Those of you who chat about quilting with me on Twitter (don’t we have fun?) know about my recent heart palpitations over a Christmas quilt I sold on Etsy that took its own sweet time reaching the new owner, along with unconcerned Postal workers and broken tracking. It all came out fine. The new owner (very pleasant to work with) proclaims it, “one of the most gorgeous Christmas quilts I have seen.” Nice, hmm? Alas, it was not always so, and I want to share its journey from UFO to beauty.
This really begins several (five?) years ago, when I became intrigued with using blue and white squares to reproduce a gingham pattern.
The result was successful, if a little boring.

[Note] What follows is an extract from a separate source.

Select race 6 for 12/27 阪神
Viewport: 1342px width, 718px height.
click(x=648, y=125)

I jazzed it up with some peacock feather borders and a flat white piping, then quilted it with lovely feathers. The batting stayed flat and unshrunken (I really think it was Hobbs Heirloom Cotton- could that be?), so the feathers never plumped.
I still think it would have been effective in the right nursery, but it’s never sold. It will be heading for Project Linus soon.

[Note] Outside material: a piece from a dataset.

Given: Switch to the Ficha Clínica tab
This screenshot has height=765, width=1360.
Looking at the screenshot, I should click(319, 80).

Next, I thought, Christmas plaid! Yes, this could be made with 2 1/2 squares in red, green, and white. Here is what I got.
Yeah. Plaid. And it just kind of sits there, doesn’t it? So it kind of sat in my sewing studio for a couple of years. This doesn’t seem odd to some of you (you know who you are!) who have oodles of UFOs, but I have hardly any. At that time, this was the only one. Now I have two, I think. So, yeah, I really had no idea what to do with this bit of Christmas ickiness.
Eventually, I took it back out and dove into it. I pulled out all my stash Christmas fabric.
I made borders from gold braid prints and tassel prints. Better, but still small and square.
I created diamond (on point) blocks with varying shades of gold on dark backgrounds, and put rows of these on the top and bottom of the quilt. Better. A rectangle now.
Now I cut large borders of printed swags and tassels. I didn’t have quite enough so I added corner stones. These brought it to its final size (47″ x 65″) and Victorian glory. I added lots of quilting in gold metalic thread.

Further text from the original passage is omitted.